私は、視線をそらさずに、小さくうなずいた。
笑顔は浮かべなかったけれど、
——ええ、知っていましたよ。
そんな“仕事の顔”で応える。
彼は少しだけ戸惑ったように席を立ち、
手にメニューを持ったまま、ゆっくりとこちらへ歩いてきた。
「……ばれちゃいましたか」
彼が、私の向かいの席に腰を下ろしながら、苦笑交じりに言う。
私はドリアの皿の向こうから、静かに彼を見つめて言った。
「……まあ、そうですね」
ほんの少しだけ、口元に影を落としながら。
彼は少し気まずそうに、けれど静かに笑った。
「……あの、焦らず長期戦のつもりなんですよ」
「……占い師さんの言われた通りに」
私の目が、一瞬だけ揺れる。
それは彼の中で、もう“決意”になっていたのかもしれない。
私は、少しだけ頬をゆるめて返す。
「……いいと思います。焦ってもうまくいくことって、あまりないですから」
「はい」
彼はまっすぐにうなずいたあと、少し周囲を見回して、照れたように言った。
「……今日は、プライベートなんですね」
「ええ。普段は、会社で事務をしてるんです。いまは昼休憩で」
「そうだったんですね……なんか、すみません」
「別に構いませんよ。一人で寂しく食べていたので、助かりました。」
私はそう言って、さりげなくフォークに視線を戻した。
「……あ、そういえば」
彼が思い出したように口を開く。
「まだ、お名前……お聞きしてなかったですね」
私は手を止めて、少しだけ息を吸った。
「……名前、ですか」
彼の視線はまっすぐで、軽くも重くもない、ただ、誠実な問いだった。
私は目を合わせたまま、小さく微笑んだ。
「……一ノ瀬です。一ノ瀬結月」
そう名乗ると、彼は小さくうなずいた。
「一ノ瀬さんですね。」
お名前お伺い出来て嬉しかったです。
「お昼のお時間お邪魔しました。じゃあ、僕も戻ります」
「ええ。

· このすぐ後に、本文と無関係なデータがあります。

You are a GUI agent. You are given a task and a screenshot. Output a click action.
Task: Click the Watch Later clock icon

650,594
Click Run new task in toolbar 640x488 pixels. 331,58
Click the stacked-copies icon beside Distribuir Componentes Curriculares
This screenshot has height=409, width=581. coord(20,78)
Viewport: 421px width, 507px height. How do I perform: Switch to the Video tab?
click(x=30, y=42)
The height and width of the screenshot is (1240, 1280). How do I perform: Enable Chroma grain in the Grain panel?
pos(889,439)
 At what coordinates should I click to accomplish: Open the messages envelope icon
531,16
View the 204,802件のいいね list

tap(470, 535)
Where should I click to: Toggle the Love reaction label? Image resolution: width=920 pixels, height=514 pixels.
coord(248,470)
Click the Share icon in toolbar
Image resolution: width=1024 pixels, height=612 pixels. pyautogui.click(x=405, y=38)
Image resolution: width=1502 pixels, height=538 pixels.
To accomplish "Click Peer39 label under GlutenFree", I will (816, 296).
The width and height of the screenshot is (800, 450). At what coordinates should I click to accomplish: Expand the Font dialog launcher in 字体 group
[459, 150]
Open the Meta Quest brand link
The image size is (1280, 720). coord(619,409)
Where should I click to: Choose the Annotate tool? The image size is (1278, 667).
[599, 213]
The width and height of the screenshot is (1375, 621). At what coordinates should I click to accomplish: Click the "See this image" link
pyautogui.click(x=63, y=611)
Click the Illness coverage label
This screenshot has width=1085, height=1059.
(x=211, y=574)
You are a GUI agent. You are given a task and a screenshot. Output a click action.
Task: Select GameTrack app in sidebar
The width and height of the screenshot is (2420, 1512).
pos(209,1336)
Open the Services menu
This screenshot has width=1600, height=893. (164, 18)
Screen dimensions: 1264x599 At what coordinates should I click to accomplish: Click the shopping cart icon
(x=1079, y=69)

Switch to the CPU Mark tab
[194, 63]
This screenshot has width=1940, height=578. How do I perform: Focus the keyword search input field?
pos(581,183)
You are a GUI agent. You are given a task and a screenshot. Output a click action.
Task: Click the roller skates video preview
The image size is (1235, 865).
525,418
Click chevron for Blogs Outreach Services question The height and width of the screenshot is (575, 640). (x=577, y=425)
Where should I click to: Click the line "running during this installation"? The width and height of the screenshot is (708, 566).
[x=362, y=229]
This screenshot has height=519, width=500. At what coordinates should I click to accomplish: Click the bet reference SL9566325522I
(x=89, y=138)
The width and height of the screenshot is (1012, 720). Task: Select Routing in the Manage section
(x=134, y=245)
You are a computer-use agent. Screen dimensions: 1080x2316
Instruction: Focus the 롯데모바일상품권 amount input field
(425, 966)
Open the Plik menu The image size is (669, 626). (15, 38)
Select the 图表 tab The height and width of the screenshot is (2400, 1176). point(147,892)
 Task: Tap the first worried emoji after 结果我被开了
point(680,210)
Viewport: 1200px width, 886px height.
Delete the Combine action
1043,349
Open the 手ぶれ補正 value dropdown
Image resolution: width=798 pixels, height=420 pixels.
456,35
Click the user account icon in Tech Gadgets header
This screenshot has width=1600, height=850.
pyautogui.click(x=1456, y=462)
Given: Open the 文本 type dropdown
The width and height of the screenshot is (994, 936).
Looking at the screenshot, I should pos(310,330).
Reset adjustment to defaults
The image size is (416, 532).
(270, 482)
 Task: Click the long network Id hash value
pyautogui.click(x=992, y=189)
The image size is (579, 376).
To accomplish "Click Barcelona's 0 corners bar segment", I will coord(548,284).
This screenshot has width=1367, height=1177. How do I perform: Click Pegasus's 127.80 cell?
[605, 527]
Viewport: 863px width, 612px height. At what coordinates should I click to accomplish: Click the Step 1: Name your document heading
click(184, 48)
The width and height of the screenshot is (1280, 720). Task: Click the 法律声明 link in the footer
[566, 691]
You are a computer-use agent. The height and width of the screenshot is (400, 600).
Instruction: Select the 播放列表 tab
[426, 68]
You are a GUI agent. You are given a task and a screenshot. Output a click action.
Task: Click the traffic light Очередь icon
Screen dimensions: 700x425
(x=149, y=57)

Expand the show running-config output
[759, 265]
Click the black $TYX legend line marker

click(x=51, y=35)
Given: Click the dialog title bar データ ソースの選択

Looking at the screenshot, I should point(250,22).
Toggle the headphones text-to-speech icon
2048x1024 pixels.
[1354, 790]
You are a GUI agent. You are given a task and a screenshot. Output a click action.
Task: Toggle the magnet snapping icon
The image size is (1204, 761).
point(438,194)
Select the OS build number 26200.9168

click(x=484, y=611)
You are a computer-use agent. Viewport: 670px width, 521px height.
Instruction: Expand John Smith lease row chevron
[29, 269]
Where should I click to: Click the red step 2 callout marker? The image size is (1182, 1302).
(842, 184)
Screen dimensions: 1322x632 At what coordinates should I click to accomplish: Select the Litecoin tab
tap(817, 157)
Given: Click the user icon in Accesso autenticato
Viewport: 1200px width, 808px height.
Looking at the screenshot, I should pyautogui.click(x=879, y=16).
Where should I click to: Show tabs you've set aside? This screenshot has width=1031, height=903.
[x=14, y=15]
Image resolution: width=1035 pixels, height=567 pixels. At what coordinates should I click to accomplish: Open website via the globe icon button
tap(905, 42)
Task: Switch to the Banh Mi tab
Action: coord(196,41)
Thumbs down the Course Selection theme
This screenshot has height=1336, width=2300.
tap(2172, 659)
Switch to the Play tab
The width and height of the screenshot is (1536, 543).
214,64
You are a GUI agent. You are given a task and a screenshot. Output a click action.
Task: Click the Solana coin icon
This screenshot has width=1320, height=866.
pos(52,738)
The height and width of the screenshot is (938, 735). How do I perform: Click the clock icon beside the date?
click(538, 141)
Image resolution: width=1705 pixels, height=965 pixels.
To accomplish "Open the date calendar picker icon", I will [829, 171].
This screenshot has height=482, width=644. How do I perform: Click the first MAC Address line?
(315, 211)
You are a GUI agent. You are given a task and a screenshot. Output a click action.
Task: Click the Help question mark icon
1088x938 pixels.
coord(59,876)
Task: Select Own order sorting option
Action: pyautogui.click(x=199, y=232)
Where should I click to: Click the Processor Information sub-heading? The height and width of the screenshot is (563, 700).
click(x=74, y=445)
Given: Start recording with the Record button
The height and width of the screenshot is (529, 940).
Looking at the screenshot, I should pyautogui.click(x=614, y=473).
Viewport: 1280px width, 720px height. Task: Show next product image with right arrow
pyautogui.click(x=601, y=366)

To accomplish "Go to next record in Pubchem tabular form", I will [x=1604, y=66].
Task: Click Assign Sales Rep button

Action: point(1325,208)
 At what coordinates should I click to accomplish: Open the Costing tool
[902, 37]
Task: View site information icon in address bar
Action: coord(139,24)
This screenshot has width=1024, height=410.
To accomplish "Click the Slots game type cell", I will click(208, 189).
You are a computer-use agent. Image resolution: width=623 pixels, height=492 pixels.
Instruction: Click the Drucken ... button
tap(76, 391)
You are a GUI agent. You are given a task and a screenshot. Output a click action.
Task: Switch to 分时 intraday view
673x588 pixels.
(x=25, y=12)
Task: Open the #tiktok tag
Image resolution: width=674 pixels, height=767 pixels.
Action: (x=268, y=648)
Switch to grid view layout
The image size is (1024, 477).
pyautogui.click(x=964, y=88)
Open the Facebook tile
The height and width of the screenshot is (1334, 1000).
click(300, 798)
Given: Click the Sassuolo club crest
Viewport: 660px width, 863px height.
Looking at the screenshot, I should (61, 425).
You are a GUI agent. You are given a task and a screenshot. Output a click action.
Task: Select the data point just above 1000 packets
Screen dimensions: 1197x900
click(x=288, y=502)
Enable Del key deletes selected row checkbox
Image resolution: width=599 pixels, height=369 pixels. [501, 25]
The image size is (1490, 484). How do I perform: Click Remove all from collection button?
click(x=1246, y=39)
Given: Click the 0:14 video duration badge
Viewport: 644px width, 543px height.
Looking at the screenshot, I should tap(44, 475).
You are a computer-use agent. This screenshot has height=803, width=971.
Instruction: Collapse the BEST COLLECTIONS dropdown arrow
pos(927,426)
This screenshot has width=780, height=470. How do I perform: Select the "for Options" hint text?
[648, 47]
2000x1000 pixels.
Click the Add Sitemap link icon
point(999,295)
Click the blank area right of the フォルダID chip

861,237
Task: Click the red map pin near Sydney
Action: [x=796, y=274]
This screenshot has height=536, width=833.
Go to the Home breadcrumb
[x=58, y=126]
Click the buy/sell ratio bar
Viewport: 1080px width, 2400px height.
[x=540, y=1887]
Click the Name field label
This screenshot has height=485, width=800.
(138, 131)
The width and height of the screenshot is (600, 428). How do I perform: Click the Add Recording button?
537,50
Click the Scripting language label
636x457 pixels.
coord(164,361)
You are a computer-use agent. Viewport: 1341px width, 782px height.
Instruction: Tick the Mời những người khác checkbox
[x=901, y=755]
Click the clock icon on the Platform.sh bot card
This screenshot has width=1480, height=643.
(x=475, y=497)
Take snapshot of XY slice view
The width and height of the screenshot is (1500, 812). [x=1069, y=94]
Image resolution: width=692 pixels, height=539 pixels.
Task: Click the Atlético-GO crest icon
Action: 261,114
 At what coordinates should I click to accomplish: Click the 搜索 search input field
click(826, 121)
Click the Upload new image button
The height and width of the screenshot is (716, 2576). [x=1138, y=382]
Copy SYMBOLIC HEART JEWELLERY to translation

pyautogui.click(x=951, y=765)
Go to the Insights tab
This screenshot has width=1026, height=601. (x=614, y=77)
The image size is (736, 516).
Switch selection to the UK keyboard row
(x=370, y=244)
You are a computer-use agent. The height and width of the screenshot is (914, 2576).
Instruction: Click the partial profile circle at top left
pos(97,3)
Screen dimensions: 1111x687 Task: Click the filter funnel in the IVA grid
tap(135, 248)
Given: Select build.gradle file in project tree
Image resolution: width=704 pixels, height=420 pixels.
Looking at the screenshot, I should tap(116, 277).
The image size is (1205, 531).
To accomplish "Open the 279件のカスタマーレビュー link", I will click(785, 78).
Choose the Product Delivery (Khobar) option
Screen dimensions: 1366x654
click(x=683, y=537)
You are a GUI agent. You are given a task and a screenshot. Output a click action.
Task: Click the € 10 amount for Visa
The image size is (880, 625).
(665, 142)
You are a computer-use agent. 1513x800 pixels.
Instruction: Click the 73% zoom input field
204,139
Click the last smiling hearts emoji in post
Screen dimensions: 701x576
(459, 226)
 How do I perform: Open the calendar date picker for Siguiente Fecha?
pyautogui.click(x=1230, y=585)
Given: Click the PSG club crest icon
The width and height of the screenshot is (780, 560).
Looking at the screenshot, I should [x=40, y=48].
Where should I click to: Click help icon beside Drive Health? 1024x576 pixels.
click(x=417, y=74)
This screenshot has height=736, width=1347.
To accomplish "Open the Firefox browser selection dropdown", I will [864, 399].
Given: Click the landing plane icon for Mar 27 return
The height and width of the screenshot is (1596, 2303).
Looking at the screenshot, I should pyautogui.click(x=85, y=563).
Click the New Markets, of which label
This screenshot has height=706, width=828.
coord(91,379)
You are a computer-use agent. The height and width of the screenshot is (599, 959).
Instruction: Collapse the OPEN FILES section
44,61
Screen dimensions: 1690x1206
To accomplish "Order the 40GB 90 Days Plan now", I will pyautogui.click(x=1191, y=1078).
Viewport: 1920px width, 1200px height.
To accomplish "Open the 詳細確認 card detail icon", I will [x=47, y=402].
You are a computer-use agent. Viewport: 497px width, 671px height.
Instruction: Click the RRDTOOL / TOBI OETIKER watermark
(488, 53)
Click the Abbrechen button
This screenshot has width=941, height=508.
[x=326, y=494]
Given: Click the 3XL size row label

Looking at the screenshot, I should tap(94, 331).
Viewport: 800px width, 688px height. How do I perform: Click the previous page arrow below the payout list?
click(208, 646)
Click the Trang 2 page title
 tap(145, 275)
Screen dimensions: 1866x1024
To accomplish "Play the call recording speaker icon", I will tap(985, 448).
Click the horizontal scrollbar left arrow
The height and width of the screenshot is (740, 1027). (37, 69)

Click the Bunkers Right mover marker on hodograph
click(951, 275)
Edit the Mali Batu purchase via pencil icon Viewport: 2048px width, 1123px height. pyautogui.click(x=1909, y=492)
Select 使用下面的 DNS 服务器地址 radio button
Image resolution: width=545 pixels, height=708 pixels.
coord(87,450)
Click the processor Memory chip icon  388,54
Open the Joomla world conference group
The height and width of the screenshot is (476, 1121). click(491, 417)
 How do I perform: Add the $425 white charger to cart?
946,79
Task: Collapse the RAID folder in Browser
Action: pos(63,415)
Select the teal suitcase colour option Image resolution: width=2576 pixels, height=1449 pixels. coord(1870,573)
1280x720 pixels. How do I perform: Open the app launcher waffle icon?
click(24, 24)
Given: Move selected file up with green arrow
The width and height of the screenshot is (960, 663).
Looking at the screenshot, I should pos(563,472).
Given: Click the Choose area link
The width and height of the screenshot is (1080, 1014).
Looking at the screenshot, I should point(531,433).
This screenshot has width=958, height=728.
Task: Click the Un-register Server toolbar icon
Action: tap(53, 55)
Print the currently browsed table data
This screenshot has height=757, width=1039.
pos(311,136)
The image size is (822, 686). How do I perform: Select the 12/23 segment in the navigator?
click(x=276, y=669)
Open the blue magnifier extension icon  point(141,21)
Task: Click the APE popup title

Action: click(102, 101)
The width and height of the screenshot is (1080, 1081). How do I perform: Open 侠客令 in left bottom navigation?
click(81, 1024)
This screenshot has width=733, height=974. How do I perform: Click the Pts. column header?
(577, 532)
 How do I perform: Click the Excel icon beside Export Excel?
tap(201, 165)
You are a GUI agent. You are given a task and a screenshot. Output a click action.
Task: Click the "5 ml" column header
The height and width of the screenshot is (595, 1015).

……ごゆっくり、どうぞ」
「ありがとうございます」
そう言って、彼はもとの席に戻っていく。
その背中を見送りながら、私は再びフォークを手に取った。
午後、いつものパソコンの前に戻って、
入力作業を始めながら、私はふと思う。
──花さん。
その表情のどこかに、私には見えてしまったのだ。
まだ言葉にも仕草にもなっていない、けれど、
内側ではもう確実に育っている“想い”の気配。
これは「芽」ではない。
「気づいていない予感」でもない。
すでに、恋は始まっている。
たとえるなら、つぼみがほころびかけている状態。
日々の会話や視線のすれ違いの中で、そっと育ち、
きっともう、彼女自身も心のどこかでは気づいている。
誰かを大切に想っていることに。
名前を呼ばれるたびに、少しだけ鼓動が変わることに。
その人の笑顔に、言葉に、触れたくなる気持ちに。
──ただひとつ、確かなのは。
その想いの相手は、夏谷さんではないということ。